Problem statement
Write again exactly the lines in the listing below, starting at the line with "Viewport: 1094px width, 524px" and ending at the line with "Viewport: 890px width, 405px height.", both included. Pictures are not copied.

Provided records

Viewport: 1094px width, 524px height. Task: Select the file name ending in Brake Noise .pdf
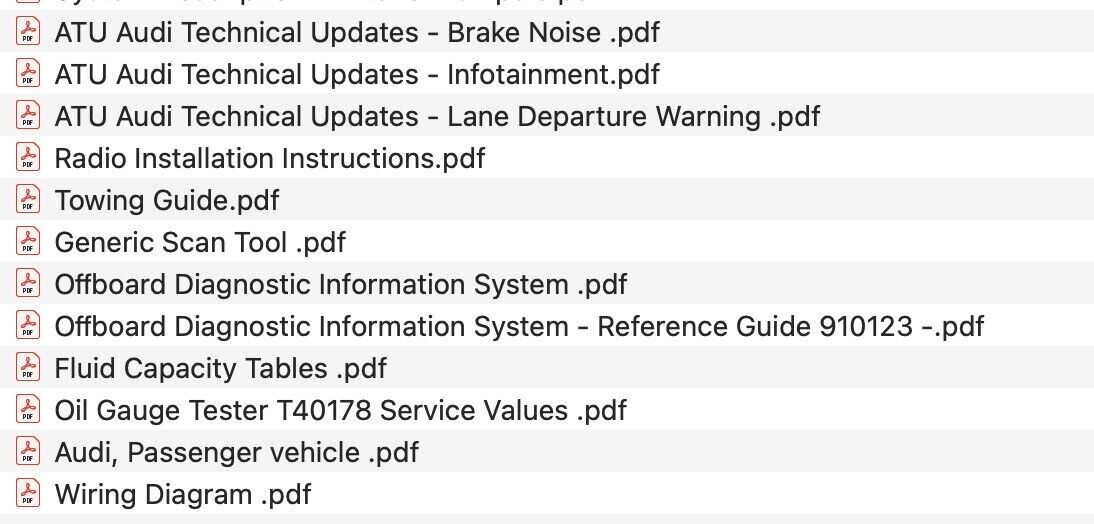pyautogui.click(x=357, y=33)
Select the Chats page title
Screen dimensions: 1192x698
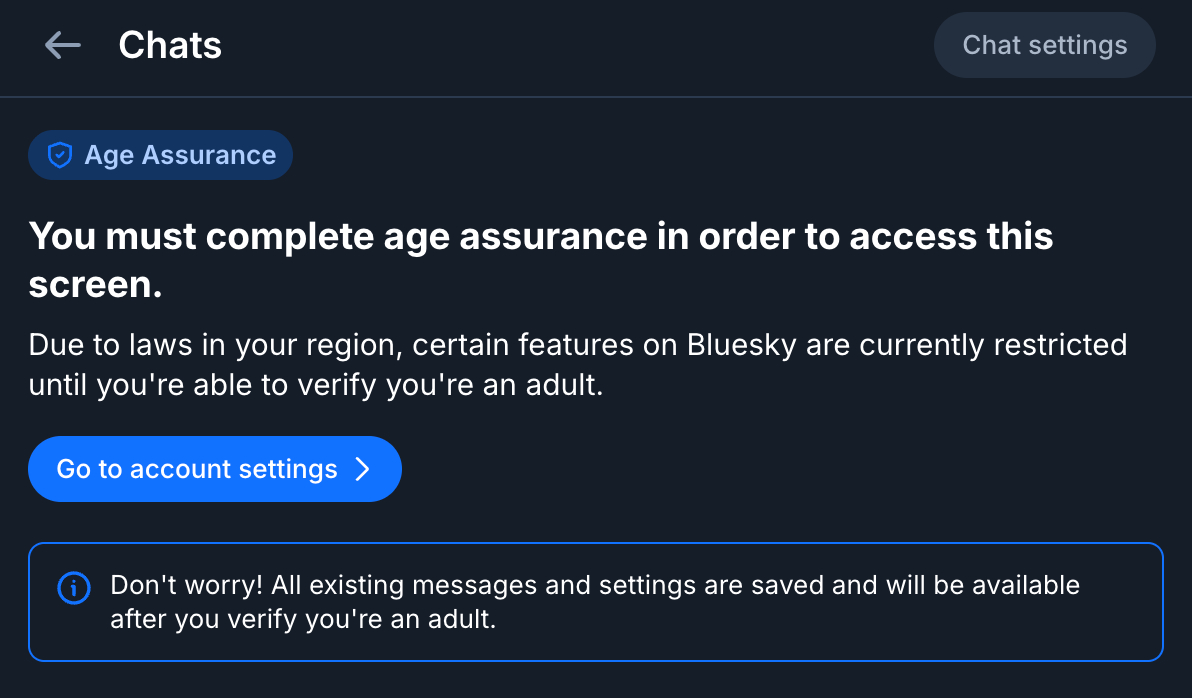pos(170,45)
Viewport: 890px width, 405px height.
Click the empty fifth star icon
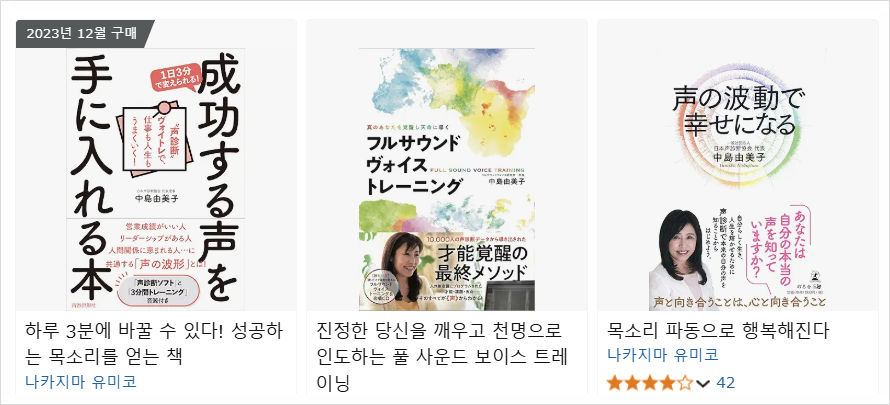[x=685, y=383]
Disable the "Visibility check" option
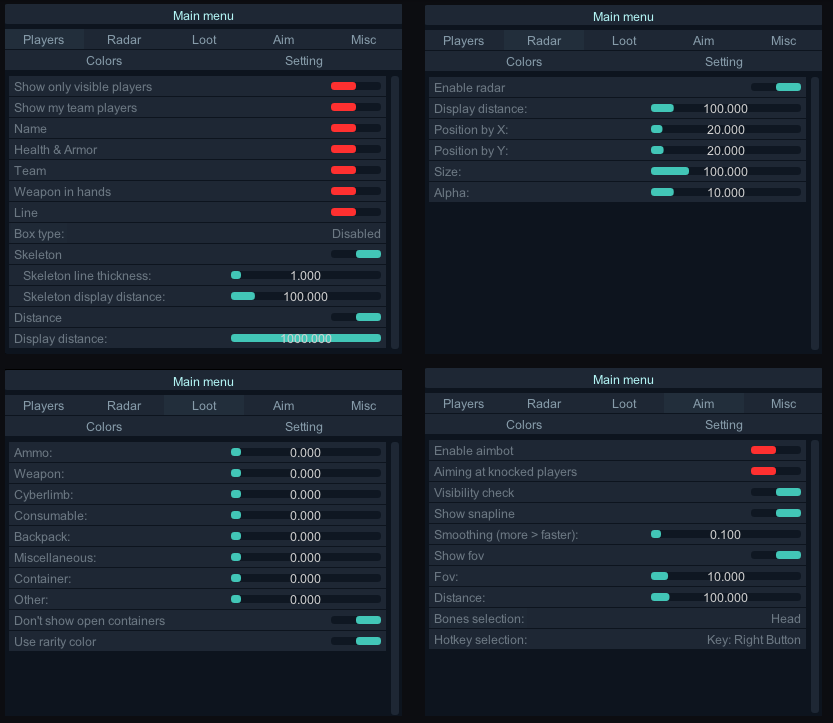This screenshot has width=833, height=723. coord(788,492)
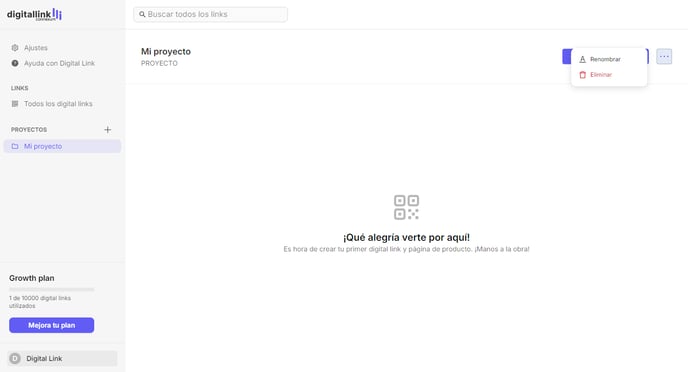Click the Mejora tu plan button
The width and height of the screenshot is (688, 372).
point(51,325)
==
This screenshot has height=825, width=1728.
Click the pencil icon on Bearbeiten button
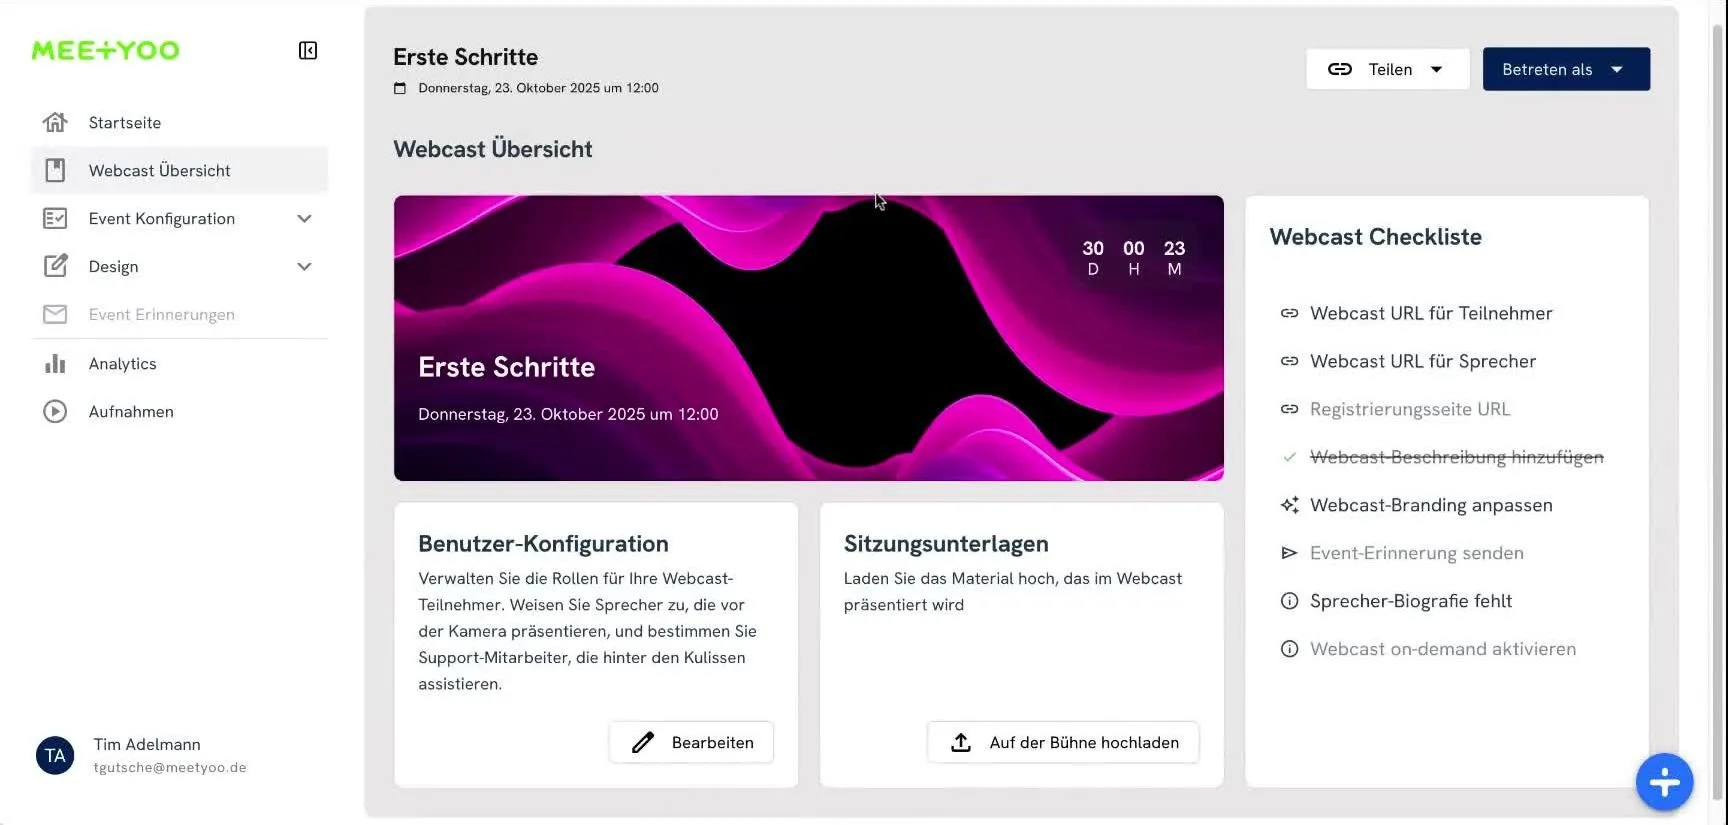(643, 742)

Solution to the exercise
Viewport: 1094px width, 524px height. Task: Select the file name ending in Brake Noise .pdf
pyautogui.click(x=357, y=33)
Select the Chats page title
Screen dimensions: 1192x698
pos(170,45)
Viewport: 890px width, 405px height.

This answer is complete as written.